If you take a long hike up a mountain, there's plenty to appreciate along the way. But, sometimes, you just have to stop and enjoy the view. With that in mind, let's forget about the April employment report – which saw a combination of very fast payroll growth and moderate wage growth – and think about where the labor market stands in general.

Nonfarm payrolls have grown by 2.6 million in the past year, well ahead of the roughly 2.0 million jobs the consensus was forecasting a year ago.

Due to the rapid job creation, the unemployment rate has dropped to 3.6%, the lowest level since 1969. Some analysts claim the jobless rate is being artificially suppressed by lower labor force participation, but participation is higher now than it was in the late 1960s, when 3.6% was considered full employment.

Regardless, the labor force is up 1.4 million from a year ago, and the labor force participation rate has been essentially flat since late 2013. And that's in spite of an aging population.

The unemployment rate for those with less than a high school degree has averaged 5.6% in the past twelve months, the lowest on record, and well below the previous cycle low of 6.3% reached during the internet boom two decades ago

The Hispanic unemployment rate has averaged 4.6% in the past year, while the Black unemployment rate has averaged 6.4%, both also record lows.

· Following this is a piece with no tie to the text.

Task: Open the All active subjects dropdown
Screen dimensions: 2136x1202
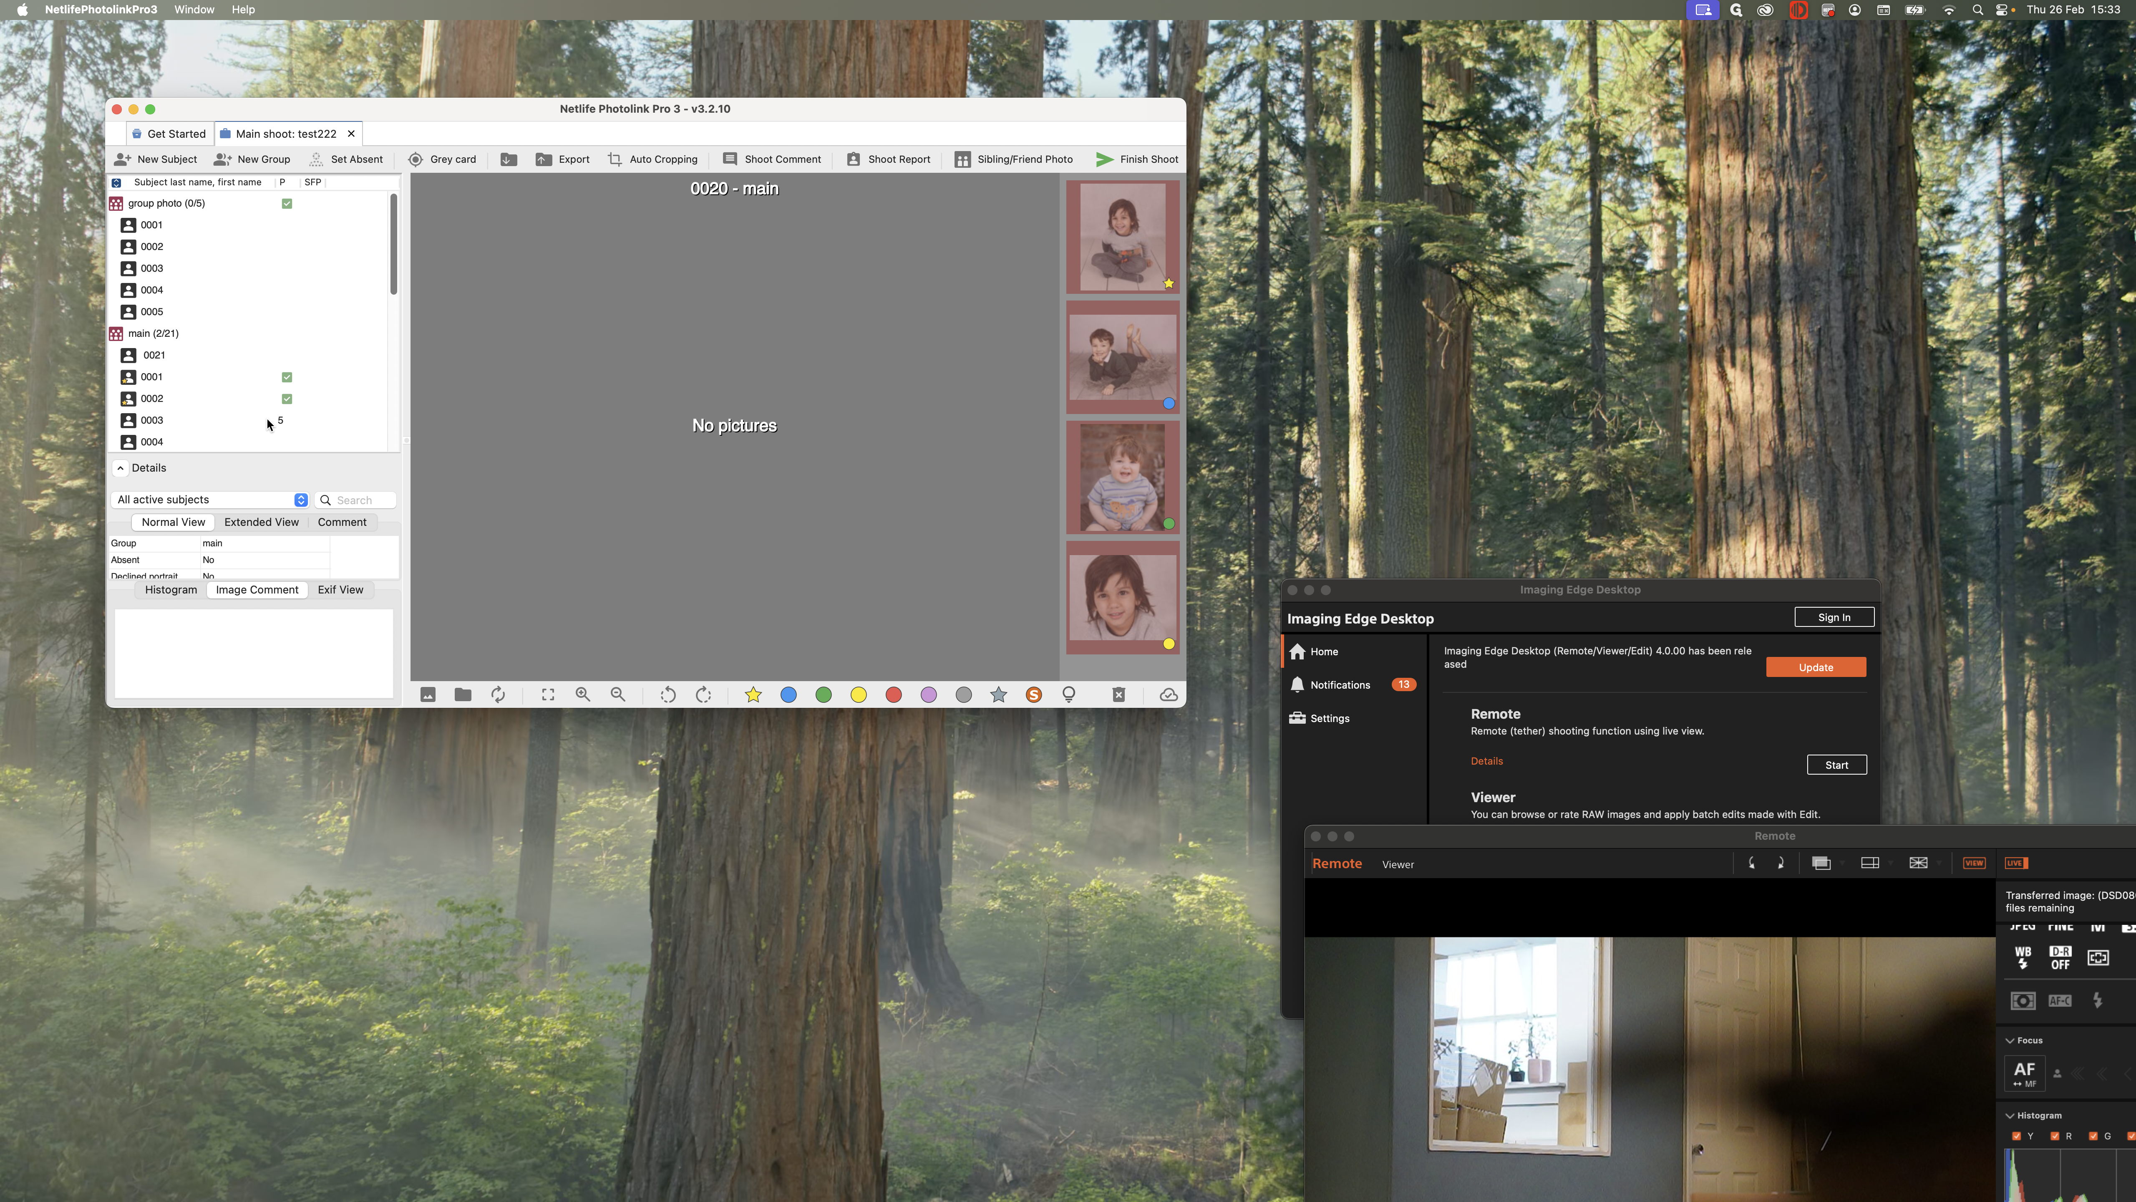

Meanwhile, wage growth has accelerated. Average hourly earnings are up 3.2% from a year ago, versus the gain of 2.8% in the year ending in April 2018, and 2.5% in the year ending in April 2017. And the gains in wages are not just tilted toward the rich. Among full-time workers age 25+, usual weekly earnings are up 3.5% for those in the middle of the income spectrum. But wages are up 4.9% for workers at the bottom 10% of earners, while up 1.7% for those at the top 10% of income earners. A rising tide is lifting all boats.